Le poète et homme politique Serge Patient est mort le 19 janvier 2021
Serge Patient

Serge Patient est né le 23 mars 1934 dans une famille créole de Cayenne. Ses parents, tous les deux chefs d’établissements, déménagent régulièrement pendant son enfance dans différentes communes de Guyane; son père Jules, militant SFIO, est sénateur de Guyane de 1948 à 1952. Serge part étudier la littérature à Paris : c’est pendant ses années étudiantes qu’il participe, avec d’autres étudiants guyanais, à la fondation du Comité guyanais d’actions sociale et politique en septembre 1955 à Paris.

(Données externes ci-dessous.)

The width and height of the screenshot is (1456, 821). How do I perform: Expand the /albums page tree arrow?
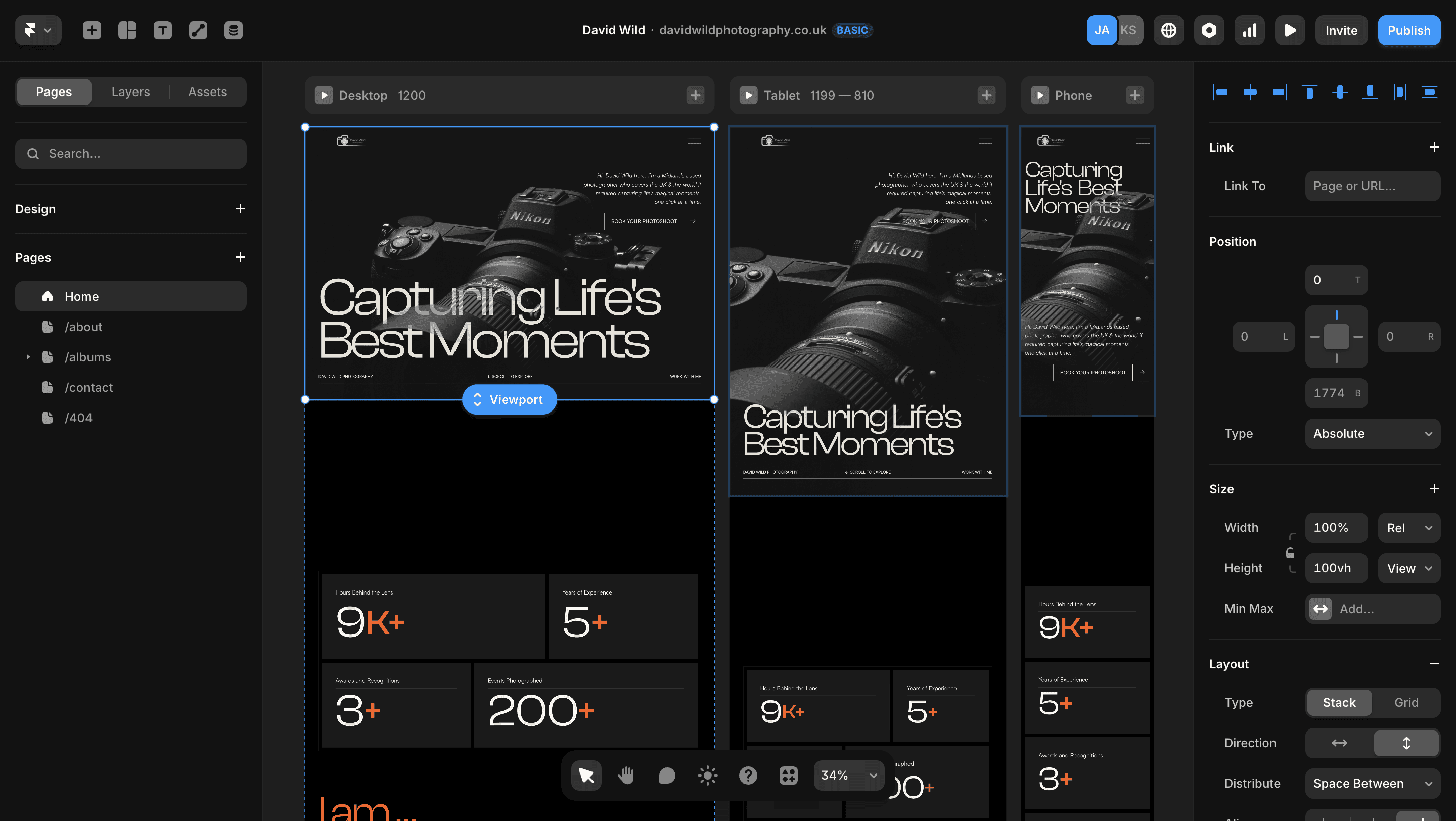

De retour en Guyane à partir de 1958 comme enseignant d’espagnol au lycée Félix-Éboué de Cayenne, Serge Patient continue de militer avec ses camarades qui transforment leur mouvement en Union du peuple guyanais (UPG) qui se fait connaitre en janvier 1959 quand ils lancent la revue Conscience guyanaise. Ils sont alors très critiques envers la société et les hommes politiques guyanais. La répression s’abat rapidement sur le mouvement, Serge Patient est ainsi appelé sous les drapeaux et envoyé en France en octobre 1960 pour son service militaire. À son retour, il se présente aux élections cantonales de 1965 sous l’étiquette UPG sans être élu.

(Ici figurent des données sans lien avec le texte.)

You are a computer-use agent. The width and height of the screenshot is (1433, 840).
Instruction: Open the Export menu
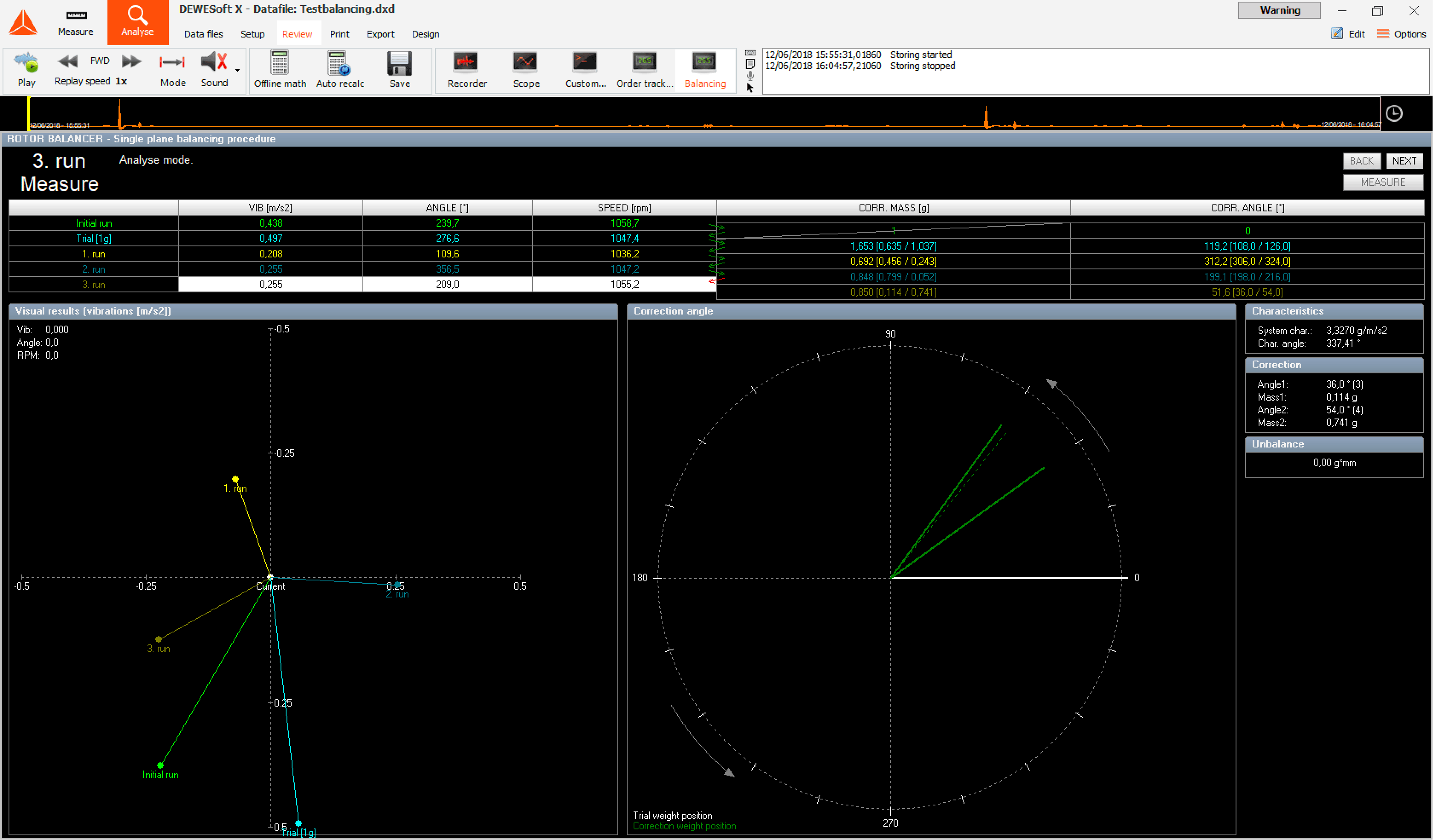tap(380, 34)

Il est nommé à Kourou comme principal du collège en 1970, puis proviseur du lycée et s’investit comme adjoint au maire de Kourou et conseiller général. En 1974, il est le premier président de l’établissement public qui devient ensuite le Conseil régional de Guyane en 1983 sous l’étiquette de l’UDF de Valéry Giscard d’Estaing.

En parallèle à sa carrière politique, il écrit de nombreux poèmes publiés dans la presse locale. En 1967, il publie un premier recueil, Le Mal du Pays. Ce premier recueil sera suivi d'un autre en 1980, Guyane pour tout te dire. Serge Patient se fait connaître au-delà de la Guyane pour son récit Le Nègre du gouverneur publié une première fois en 1978. Selon Kathleen Gyssels : « De facture assez classique, Serge Patient recrée l’ambiance coloniale, avec des clins d’œil à Une Tempête (« le devoir de Caliban » face à son maître, Prospéro) et à Othello de Shakespeare (l’amour impossible puisqu’interdit entre la blanche Virginie et son « ténébreux », D’Chimbo). Cette constellation intertextuelle se ramifie pour devenir le nœud de l’intrigue, le germe de rébellion et du déséquilibre dans « l’ordre colonial ». Patient, comme des auteurs de la diaspora caribéenne, renvoie de manière explicite à Desdémone et Othello, tant l’amour défendu entre l’esclave et la maîtresse fut l’objet d’opprobre et mina le pouvoir du Blanc. » Il obtient le Prix Carbet en 2001 pour cet ouvrage.

La Guyane est au centre de l’œuvre poétique de Serge Patient ; cela revient d’une manière obsessionnelle. Dans son Anthologie de la poésie guyanaise d’expression française (2010), René Gnalega indique « l’esprit du poète est hanté par la Guyane. Ainsi la question de l’identité est sans cesse réaffirmée, le poète met le Guyanais aux prises avec lui-même, son histoire et son avenir. Patient c’est aussi l’expression de la créolité. Œuvre essentielle pour entrer dans la poésie guyanaise, des thèmes reviennent : le marronnage, l’identité guyanaise, la négritude et la quête universaliste ». Il est décédé le 19 janvier 2021 à Cayenne.